Quantum metrology with a non-linear kicked Mach-Zehnder interferometer

TL;DR

This paper investigates a non-linear kicked Mach-Zehnder interferometer's sensitivity, revealing conditions under which it can achieve Heisenberg-limited scaling and how non-linear kicks enhance sensitivity under damping.

Contribution

It introduces a non-linear kicked version of the Mach-Zehnder interferometer and analyzes its sensitivity, highlighting the role of squeezing and non-linear kicks in quantum metrology.

Findings

Heisenberg-limited scaling occurs with dominant squeezing and no damping.

Non-linear kicks can significantly boost sensitivity at moderate damping.

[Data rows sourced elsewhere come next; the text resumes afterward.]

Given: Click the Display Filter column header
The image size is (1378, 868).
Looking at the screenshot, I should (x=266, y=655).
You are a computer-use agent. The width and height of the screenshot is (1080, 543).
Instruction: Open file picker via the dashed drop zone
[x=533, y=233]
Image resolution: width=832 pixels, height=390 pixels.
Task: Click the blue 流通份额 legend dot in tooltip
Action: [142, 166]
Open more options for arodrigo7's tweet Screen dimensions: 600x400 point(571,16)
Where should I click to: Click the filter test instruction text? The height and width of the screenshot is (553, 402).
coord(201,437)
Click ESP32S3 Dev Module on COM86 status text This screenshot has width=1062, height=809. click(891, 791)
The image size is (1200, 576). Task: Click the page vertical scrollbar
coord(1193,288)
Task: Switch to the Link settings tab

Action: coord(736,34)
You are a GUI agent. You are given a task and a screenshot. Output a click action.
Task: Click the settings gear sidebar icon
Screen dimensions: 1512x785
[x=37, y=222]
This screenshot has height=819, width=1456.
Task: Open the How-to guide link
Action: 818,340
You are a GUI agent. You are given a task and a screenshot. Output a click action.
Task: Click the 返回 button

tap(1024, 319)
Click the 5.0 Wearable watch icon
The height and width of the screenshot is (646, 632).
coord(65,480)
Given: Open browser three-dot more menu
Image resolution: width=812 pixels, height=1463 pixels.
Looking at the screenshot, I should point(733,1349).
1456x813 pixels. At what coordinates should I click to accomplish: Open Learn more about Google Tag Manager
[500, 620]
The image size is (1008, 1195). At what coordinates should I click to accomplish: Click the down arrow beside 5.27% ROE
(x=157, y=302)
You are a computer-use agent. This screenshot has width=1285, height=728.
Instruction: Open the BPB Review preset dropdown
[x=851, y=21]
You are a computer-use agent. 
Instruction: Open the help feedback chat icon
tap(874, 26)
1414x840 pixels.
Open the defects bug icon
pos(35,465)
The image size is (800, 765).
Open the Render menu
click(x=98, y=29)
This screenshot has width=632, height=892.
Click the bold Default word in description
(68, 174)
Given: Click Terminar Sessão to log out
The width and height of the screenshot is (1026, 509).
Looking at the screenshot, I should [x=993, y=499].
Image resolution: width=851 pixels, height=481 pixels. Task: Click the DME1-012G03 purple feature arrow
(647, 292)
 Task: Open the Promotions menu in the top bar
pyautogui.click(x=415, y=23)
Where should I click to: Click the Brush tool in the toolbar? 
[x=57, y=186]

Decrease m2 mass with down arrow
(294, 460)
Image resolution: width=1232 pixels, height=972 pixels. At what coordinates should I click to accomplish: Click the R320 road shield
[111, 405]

Sensitivity depends on phase shift, kicking strength, photon number, and damping.

Abstract

We study the sensitivity of a Mach-Zehnder interferometer that contains in addition to the phase shifter a non-linear element. By including both elements in a cavity or a loop that the light transverses many times, a non-linear kicked version of the interferometer arises. We study its sensitivity as function of the phase shift, the kicking strength, the maximally reached average number of photons, and damping due to photon loss for an initial coherent state. We find that for vanishing damping Heisenberg-limited scaling of the sensitivity arises if squeezing dominates the total photon number. For small to moderate damping rates the non-linear kicks can considerably increase the sensitivity as measured by the quantum Fisher information per unit time.